Rezafungin appears to be an effective treatment for candidaemia/invasive candidiasis irrespective of baseline Candida species.
一项事后分析使用STRIVE/ReSTORE试验汇总数据,按念珠菌种类和抗真菌药敏情况确定瑞扎芬净与卡泊芬净的治疗结果。
在涉及念珠菌血症和/或侵袭性念珠菌病成人患者的随机、双盲2期STRIVE试验(NCT02734862)和3期ReSTORE试验(NCT03667690)中,证明了每周一次400/200mg瑞扎芬净与每日一次70/50mg卡泊芬净的疗效和安全性。在该分析中,汇总了随机分组后96小时内有记录的念珠菌感染且接受了≥1剂研究药物的患者的数据。根据念珠菌种类和基线最低抑菌浓度(MIC)评估治疗结果。使用欧洲抗菌药物敏感性试验委员会E.Def 7.4肉汤微量稀释法测定药敏情况,瑞扎芬净使用添加吐温20的培养基。

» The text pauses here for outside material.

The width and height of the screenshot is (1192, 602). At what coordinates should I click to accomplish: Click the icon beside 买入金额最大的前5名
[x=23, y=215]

共纳入294例患者(瑞扎芬净组:N = 139,卡泊芬净组:N = 155)。基线药敏试验鉴定出3株对瑞扎芬净不敏感的菌株。白色念珠菌组(瑞扎芬净:61.0% [36/59],卡泊芬净:65.2% [45/69])和热带念珠菌组(瑞扎芬净:70.4% [19/27],卡泊芬净:63.6% [14/22])第14天的总体治愈率在两组间数值相近,但光滑念珠菌组(瑞扎芬净:71.1% [27/38],卡泊芬净:60.0% [21/35])和近平滑念珠菌组(瑞扎芬净:78.6% [11/44],卡泊芬净:55.6% [15/27])中瑞扎芬净组的治愈率高于卡泊芬净组。白色念珠菌组(瑞扎芬净:22.0% [13/59],卡泊芬净:18.8% [13/69])和光滑念珠菌组(瑞扎芬净:15.8% [6/38],卡泊芬净:11.4% [4/35])第30天的全因死亡率在两组间数值相近,但热带念珠菌组(瑞扎芬净:18.5% [5/27],卡泊芬净:31.8% [2/22])和近平滑念珠菌组(瑞扎芬净:7.1% [1/14],卡泊芬净:29.6% [8/27])中卡泊芬净组的死亡率高于瑞扎芬净组。白色念珠菌和近平滑念珠菌的治疗间第5/14天真菌清除率数值相近,但光滑念珠菌和热带念珠菌中瑞扎芬净组的清除率更高。按念珠菌种类划分的治疗结果与治疗特异性MIC无关。
无论基线念珠菌种类如何,瑞扎芬净似乎都是治疗念珠菌血症/侵袭性念珠菌病的有效药物。